• What you should do: Scan the material below for lines with the word "will" and report how many there are, with nothing added.

• Dataset records:
-=-=-=-=-
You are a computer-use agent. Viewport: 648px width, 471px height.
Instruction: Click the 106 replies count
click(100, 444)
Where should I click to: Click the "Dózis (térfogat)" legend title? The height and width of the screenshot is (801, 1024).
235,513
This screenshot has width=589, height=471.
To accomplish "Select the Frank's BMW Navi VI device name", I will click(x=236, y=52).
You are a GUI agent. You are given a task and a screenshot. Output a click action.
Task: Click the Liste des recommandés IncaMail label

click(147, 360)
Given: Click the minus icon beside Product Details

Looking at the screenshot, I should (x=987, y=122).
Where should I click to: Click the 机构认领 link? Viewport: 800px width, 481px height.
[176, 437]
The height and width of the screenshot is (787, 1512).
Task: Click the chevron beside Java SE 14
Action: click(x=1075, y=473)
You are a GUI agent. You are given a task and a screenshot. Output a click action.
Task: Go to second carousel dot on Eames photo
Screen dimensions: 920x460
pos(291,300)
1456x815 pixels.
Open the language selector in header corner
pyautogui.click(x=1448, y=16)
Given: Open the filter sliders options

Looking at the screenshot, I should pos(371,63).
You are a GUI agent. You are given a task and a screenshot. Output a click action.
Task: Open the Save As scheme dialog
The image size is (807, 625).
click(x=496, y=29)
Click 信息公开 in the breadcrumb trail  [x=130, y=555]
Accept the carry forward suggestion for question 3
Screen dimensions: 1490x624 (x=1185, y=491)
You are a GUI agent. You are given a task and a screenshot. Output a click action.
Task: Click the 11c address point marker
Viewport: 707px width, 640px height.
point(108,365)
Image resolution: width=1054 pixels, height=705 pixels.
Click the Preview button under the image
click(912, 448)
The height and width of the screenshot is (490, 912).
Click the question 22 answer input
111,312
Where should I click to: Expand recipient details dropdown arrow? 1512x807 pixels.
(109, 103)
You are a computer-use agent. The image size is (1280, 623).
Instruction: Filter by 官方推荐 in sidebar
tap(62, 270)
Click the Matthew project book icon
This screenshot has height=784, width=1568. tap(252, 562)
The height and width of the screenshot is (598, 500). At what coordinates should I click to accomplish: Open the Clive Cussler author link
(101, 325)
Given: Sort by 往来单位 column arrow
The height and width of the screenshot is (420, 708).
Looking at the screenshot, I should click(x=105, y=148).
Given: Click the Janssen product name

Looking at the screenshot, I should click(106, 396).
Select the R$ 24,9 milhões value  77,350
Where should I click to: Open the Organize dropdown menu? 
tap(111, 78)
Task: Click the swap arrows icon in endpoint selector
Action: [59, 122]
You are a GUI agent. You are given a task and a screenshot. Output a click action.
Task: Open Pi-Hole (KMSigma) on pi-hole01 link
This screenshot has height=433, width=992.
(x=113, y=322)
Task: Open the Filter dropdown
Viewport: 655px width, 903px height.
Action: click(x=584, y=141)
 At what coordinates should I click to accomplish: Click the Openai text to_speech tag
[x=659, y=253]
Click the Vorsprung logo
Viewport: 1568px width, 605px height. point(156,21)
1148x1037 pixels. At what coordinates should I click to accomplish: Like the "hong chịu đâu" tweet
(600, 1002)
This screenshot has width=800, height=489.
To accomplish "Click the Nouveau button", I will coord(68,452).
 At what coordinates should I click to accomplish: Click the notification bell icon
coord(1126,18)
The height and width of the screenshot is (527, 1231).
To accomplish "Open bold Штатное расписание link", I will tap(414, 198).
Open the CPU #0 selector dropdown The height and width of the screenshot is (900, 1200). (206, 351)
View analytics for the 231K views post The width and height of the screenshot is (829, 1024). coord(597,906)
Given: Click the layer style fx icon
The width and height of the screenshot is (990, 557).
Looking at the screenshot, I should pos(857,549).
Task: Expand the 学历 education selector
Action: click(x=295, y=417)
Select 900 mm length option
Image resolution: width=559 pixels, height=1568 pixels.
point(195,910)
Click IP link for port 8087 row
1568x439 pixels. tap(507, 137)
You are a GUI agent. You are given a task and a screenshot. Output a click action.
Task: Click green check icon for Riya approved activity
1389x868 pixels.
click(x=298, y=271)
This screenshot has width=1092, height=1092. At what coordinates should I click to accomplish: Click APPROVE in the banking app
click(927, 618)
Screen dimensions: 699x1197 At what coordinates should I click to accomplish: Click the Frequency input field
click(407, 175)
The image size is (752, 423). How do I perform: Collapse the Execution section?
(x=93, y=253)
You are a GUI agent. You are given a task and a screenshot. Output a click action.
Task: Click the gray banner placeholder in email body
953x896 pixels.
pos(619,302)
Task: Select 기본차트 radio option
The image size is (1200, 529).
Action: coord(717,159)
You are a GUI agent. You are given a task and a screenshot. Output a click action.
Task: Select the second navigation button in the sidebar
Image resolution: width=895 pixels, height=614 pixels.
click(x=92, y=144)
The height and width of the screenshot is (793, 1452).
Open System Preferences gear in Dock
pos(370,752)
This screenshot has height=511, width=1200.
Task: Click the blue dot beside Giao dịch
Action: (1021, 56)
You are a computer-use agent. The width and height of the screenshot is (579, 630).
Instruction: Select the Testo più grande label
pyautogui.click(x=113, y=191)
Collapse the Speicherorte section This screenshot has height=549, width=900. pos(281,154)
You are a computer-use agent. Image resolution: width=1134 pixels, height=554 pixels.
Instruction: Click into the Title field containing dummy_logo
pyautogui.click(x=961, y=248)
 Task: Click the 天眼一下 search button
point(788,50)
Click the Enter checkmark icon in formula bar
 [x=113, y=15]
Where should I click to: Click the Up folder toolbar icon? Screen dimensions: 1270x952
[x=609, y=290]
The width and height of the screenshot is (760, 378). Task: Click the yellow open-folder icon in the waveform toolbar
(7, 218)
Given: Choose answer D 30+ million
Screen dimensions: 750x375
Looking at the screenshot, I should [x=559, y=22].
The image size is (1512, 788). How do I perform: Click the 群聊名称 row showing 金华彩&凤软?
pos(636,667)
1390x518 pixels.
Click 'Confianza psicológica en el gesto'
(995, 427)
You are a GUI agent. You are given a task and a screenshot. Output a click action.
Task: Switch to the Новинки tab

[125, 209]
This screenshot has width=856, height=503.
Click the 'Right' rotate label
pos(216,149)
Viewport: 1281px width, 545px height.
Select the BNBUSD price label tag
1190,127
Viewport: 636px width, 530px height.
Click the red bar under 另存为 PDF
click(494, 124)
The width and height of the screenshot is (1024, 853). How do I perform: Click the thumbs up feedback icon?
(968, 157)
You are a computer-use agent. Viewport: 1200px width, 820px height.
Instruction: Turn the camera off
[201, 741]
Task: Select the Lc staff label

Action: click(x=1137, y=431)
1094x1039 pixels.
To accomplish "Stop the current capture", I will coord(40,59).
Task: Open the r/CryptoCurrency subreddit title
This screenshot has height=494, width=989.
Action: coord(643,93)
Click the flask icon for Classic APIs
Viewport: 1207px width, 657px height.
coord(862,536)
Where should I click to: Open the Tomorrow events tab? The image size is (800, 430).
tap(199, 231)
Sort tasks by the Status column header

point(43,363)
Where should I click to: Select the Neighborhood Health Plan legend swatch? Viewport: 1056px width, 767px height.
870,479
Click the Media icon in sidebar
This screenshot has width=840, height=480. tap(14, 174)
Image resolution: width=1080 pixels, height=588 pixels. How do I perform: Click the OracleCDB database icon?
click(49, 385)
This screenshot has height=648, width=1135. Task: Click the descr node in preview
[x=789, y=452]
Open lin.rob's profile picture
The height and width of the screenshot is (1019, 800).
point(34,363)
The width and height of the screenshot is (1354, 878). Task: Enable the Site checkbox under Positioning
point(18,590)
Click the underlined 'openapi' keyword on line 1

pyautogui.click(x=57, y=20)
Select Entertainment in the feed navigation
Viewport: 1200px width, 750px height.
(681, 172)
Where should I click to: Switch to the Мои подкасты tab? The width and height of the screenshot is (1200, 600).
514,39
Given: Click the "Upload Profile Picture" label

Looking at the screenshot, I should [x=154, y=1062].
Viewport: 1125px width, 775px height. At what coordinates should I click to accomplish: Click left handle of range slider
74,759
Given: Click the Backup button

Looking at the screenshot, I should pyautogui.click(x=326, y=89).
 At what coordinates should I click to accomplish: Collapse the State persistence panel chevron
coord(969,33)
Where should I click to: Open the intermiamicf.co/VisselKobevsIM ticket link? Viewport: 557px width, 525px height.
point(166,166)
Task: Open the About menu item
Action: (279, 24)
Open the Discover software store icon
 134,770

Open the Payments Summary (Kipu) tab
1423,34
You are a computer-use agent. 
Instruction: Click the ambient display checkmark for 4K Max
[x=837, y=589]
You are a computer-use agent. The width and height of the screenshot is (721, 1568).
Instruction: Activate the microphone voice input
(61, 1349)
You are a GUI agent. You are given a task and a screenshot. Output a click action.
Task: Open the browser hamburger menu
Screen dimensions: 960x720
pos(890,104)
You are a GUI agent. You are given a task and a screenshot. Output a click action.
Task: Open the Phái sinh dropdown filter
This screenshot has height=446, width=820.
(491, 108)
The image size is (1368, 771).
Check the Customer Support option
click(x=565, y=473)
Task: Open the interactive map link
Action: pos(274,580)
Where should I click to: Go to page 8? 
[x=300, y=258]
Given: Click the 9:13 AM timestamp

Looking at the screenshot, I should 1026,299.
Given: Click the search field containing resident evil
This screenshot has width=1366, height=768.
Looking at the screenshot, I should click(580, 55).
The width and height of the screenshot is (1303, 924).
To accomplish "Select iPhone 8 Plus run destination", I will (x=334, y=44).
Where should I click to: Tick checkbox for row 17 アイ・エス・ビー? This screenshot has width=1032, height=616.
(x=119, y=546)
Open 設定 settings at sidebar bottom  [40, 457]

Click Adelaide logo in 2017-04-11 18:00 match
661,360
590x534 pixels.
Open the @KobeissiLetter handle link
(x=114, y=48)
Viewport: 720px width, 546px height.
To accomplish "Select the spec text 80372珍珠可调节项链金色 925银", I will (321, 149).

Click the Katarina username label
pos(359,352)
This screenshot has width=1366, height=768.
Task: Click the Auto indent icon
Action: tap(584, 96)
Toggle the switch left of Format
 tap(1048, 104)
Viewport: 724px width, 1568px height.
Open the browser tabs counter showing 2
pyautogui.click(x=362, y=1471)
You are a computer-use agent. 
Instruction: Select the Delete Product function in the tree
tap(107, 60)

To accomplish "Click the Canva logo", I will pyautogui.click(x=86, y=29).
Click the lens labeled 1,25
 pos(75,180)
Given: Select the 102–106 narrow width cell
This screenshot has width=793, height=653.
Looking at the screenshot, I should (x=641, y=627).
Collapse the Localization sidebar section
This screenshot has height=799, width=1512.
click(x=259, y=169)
-=-=-=-=-
• Exercise output: 7